- [RAW DATA]:

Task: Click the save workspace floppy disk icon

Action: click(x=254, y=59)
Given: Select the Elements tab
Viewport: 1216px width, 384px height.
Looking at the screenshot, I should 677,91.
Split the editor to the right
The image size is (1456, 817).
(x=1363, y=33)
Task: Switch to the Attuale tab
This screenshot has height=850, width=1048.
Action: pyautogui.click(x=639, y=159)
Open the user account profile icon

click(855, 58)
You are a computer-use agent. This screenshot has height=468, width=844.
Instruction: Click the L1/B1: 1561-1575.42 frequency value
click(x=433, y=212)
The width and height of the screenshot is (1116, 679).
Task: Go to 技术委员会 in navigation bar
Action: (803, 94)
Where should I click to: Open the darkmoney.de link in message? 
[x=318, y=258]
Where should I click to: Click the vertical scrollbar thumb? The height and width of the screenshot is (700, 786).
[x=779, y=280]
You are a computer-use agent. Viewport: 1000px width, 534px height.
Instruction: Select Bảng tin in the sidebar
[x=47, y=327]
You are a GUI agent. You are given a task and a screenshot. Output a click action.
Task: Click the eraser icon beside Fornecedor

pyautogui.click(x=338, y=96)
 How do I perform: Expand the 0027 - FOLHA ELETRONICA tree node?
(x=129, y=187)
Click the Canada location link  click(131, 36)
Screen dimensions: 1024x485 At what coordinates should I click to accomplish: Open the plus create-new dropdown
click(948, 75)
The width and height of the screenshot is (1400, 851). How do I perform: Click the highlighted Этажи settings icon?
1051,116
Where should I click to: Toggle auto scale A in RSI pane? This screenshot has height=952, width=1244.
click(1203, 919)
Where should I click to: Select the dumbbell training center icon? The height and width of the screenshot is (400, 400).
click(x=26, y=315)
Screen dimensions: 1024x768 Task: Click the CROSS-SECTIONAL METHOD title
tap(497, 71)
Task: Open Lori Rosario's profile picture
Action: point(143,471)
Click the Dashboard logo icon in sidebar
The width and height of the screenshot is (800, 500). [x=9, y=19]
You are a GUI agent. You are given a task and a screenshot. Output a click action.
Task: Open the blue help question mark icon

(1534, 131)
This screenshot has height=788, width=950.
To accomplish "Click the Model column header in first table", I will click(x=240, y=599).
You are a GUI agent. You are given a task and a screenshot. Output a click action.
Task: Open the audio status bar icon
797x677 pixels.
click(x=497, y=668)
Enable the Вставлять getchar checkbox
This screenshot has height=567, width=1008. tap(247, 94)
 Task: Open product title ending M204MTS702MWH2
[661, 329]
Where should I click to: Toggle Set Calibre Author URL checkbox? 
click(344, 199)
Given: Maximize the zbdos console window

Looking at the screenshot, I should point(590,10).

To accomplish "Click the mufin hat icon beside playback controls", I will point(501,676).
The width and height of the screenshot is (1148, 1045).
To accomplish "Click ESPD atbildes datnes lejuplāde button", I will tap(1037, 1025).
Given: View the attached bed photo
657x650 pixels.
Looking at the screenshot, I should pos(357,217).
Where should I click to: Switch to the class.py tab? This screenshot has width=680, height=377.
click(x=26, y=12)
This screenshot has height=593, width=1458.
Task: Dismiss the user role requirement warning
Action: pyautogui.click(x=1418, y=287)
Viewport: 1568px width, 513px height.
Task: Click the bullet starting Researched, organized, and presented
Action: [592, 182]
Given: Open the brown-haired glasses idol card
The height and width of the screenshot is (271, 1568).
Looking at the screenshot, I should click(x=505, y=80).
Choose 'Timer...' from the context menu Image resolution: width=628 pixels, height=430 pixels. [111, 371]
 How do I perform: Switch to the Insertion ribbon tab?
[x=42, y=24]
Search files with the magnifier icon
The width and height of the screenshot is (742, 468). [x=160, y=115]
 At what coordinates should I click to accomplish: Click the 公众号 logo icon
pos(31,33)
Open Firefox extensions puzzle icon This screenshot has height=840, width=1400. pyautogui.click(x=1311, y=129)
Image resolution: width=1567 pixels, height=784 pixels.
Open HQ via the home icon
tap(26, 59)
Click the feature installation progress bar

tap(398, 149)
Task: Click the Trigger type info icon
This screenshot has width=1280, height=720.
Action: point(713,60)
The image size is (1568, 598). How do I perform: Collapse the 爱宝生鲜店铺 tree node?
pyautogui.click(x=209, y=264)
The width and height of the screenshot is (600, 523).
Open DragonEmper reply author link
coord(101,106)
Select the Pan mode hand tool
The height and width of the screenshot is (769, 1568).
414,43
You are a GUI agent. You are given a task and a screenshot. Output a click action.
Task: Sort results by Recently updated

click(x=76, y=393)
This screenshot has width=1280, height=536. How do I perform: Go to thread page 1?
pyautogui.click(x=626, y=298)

- [WHAT YOU NEED TO DO]: Which lines above carry the string "computer"? Copy those lines.

- [REPLY]:
You are a computer-use agent. This screenshot has height=468, width=844.
You are a computer-use agent. Viewport: 1000px width, 534px height.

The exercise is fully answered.